Passover commemorates the freeing of the Israelites from Egypt about 3000 years ago. It was the fulfilment of G-d’s promise to Abraham that although his descendants would be slaves in a foreign country they would ultimately return to their own land.
They were not allowed to practise their religion. Their request to celebrate a festival was refused by the king and so he and the Egyptians were punished with a series of plagues. The Jewish people left Egypt in haste so they had to bake their dough before it had risen.
Today, we prepare for Pesach by cleaning our houses from top to bottom, especially in the kitchen. We are not allowed have any yeast or other leavened products for the duration of the eight days of Passover. The night before the first Seder we search for wrapped pieces of bread by the light of a candle or a torch. In the morning this bread is burnt with a declaration that any leaven (chametz) that hasn’t been found is null and void.

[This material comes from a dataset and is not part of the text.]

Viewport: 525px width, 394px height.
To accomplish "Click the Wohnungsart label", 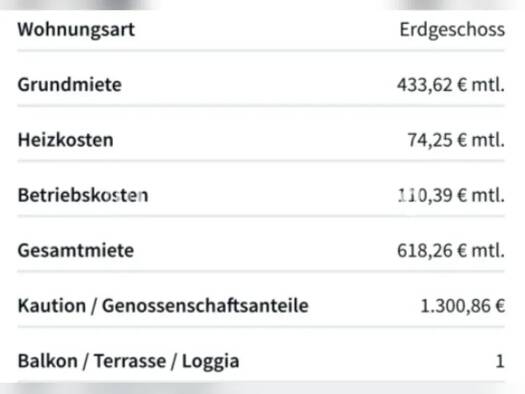I will (76, 30).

We celebrate Pesach with the seder ceremony, meaning order. The purpose of the seder is to retell and relive the experiences of the slaves, by preparing and referring to a plate of symbolic foods. During the recitation of the plagues we each dip out drops from our own cup of wine. By doing this, the wine cup is not entirely full, showing that we are sorry for the suffering of the Egyptians. Children are encouraged to participate and to learn the story of Passover, of which we should also remind ourselves.